Records from a data collection:
-=-=-

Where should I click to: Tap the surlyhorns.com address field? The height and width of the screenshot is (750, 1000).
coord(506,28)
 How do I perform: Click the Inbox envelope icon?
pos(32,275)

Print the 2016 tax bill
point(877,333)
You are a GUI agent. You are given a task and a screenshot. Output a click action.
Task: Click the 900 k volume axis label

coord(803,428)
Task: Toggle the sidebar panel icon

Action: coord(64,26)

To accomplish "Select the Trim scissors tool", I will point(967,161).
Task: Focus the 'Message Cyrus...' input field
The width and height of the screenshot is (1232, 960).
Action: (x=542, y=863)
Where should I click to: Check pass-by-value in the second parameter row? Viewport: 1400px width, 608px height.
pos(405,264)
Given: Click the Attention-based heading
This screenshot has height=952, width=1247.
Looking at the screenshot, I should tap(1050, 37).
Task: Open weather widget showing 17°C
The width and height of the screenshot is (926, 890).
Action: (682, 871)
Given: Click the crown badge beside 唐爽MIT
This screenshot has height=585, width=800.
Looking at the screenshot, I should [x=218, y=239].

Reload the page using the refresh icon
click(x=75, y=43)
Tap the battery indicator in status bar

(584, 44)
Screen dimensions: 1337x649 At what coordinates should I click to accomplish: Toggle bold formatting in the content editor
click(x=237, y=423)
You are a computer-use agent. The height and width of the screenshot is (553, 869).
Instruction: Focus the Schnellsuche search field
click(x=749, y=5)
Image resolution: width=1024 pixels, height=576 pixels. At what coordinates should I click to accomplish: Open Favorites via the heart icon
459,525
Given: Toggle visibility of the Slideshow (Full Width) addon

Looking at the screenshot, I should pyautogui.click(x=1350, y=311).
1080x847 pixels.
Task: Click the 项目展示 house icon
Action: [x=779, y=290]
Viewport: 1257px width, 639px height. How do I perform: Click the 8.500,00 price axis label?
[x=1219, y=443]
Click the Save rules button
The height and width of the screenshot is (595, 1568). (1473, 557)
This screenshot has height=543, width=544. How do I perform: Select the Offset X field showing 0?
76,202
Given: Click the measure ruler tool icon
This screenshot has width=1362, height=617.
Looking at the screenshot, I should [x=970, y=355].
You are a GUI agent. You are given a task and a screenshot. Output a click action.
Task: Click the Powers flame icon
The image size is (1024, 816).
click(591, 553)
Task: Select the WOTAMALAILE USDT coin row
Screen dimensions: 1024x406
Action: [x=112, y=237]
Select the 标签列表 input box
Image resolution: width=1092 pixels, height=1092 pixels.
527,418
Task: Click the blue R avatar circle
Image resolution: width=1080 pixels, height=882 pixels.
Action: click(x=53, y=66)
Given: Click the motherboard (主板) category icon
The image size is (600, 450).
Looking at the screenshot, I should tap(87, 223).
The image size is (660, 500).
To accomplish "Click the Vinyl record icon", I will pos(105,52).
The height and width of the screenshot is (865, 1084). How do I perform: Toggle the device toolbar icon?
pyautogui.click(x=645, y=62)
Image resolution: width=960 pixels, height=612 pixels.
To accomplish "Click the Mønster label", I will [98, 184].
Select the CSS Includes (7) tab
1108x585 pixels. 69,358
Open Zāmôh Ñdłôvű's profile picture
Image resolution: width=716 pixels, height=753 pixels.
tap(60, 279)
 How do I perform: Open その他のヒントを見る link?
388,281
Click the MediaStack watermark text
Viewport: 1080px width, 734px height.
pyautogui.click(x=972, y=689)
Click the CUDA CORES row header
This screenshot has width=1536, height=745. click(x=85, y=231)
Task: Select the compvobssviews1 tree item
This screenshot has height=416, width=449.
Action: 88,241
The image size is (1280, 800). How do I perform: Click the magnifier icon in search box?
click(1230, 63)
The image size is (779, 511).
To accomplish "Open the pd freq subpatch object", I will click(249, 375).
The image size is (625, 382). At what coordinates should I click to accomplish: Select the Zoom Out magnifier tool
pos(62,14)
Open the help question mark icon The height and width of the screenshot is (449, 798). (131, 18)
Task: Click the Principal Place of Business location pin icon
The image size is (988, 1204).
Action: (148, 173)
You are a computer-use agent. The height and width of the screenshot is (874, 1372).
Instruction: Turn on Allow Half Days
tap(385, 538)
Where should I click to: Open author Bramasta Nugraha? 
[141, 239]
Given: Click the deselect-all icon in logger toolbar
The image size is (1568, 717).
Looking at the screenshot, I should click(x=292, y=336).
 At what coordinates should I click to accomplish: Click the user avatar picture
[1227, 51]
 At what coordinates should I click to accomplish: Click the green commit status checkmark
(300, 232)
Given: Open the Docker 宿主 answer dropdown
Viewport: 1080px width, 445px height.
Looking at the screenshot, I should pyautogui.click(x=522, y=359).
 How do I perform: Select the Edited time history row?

-=-=-

* _TASK PROMPT_
Every entry above, from first to last, should be repeated exactly.

* _RESPONSE TO THIS EXERCISE_
Where should I click to: Tap the surlyhorns.com address field? The height and width of the screenshot is (750, 1000).
coord(506,28)
 How do I perform: Click the Inbox envelope icon?
pos(32,275)

Print the 2016 tax bill
point(877,333)
You are a GUI agent. You are given a task and a screenshot. Output a click action.
Task: Click the 900 k volume axis label

coord(803,428)
Task: Toggle the sidebar panel icon

Action: coord(64,26)

To accomplish "Select the Trim scissors tool", I will point(967,161).
Task: Focus the 'Message Cyrus...' input field
The width and height of the screenshot is (1232, 960).
Action: (x=542, y=863)
Where should I click to: Check pass-by-value in the second parameter row? Viewport: 1400px width, 608px height.
pos(405,264)
Given: Click the Attention-based heading
This screenshot has height=952, width=1247.
Looking at the screenshot, I should tap(1050, 37).
Task: Open weather widget showing 17°C
The width and height of the screenshot is (926, 890).
Action: (682, 871)
Given: Click the crown badge beside 唐爽MIT
This screenshot has height=585, width=800.
Looking at the screenshot, I should [x=218, y=239].

Reload the page using the refresh icon
click(x=75, y=43)
Tap the battery indicator in status bar

(584, 44)
Screen dimensions: 1337x649 At what coordinates should I click to accomplish: Toggle bold formatting in the content editor
click(x=237, y=423)
You are a computer-use agent. The height and width of the screenshot is (553, 869).
Instruction: Focus the Schnellsuche search field
click(x=749, y=5)
Image resolution: width=1024 pixels, height=576 pixels. At what coordinates should I click to accomplish: Open Favorites via the heart icon
459,525
Given: Toggle visibility of the Slideshow (Full Width) addon

Looking at the screenshot, I should pyautogui.click(x=1350, y=311).
1080x847 pixels.
Task: Click the 项目展示 house icon
Action: [x=779, y=290]
Viewport: 1257px width, 639px height. How do I perform: Click the 8.500,00 price axis label?
[x=1219, y=443]
Click the Save rules button
The height and width of the screenshot is (595, 1568). (1473, 557)
This screenshot has height=543, width=544. How do I perform: Select the Offset X field showing 0?
76,202
Given: Click the measure ruler tool icon
This screenshot has width=1362, height=617.
Looking at the screenshot, I should [x=970, y=355].
You are a GUI agent. You are given a task and a screenshot. Output a click action.
Task: Click the Powers flame icon
The image size is (1024, 816).
click(591, 553)
Task: Select the WOTAMALAILE USDT coin row
Screen dimensions: 1024x406
Action: [x=112, y=237]
Select the 标签列表 input box
Image resolution: width=1092 pixels, height=1092 pixels.
527,418
Task: Click the blue R avatar circle
Image resolution: width=1080 pixels, height=882 pixels.
Action: click(x=53, y=66)
Given: Click the motherboard (主板) category icon
The image size is (600, 450).
Looking at the screenshot, I should tap(87, 223).
The image size is (660, 500).
To accomplish "Click the Vinyl record icon", I will pos(105,52).
The height and width of the screenshot is (865, 1084). How do I perform: Toggle the device toolbar icon?
pyautogui.click(x=645, y=62)
Image resolution: width=960 pixels, height=612 pixels.
To accomplish "Click the Mønster label", I will [98, 184].
Select the CSS Includes (7) tab
1108x585 pixels. 69,358
Open Zāmôh Ñdłôvű's profile picture
Image resolution: width=716 pixels, height=753 pixels.
tap(60, 279)
 How do I perform: Open その他のヒントを見る link?
388,281
Click the MediaStack watermark text
Viewport: 1080px width, 734px height.
pyautogui.click(x=972, y=689)
Click the CUDA CORES row header
This screenshot has width=1536, height=745. click(x=85, y=231)
Task: Select the compvobssviews1 tree item
This screenshot has height=416, width=449.
Action: 88,241
The image size is (1280, 800). How do I perform: Click the magnifier icon in search box?
click(1230, 63)
The image size is (779, 511).
To accomplish "Open the pd freq subpatch object", I will click(249, 375).
The image size is (625, 382). At what coordinates should I click to accomplish: Select the Zoom Out magnifier tool
pos(62,14)
Open the help question mark icon The height and width of the screenshot is (449, 798). (131, 18)
Task: Click the Principal Place of Business location pin icon
The image size is (988, 1204).
Action: (148, 173)
You are a computer-use agent. The height and width of the screenshot is (874, 1372).
Instruction: Turn on Allow Half Days
tap(385, 538)
Where should I click to: Open author Bramasta Nugraha? 
[141, 239]
Given: Click the deselect-all icon in logger toolbar
The image size is (1568, 717).
Looking at the screenshot, I should click(x=292, y=336).
 At what coordinates should I click to accomplish: Click the user avatar picture
[1227, 51]
 At what coordinates should I click to accomplish: Click the green commit status checkmark
(300, 232)
Given: Open the Docker 宿主 answer dropdown
Viewport: 1080px width, 445px height.
Looking at the screenshot, I should pyautogui.click(x=522, y=359).
 How do I perform: Select the Edited time history row?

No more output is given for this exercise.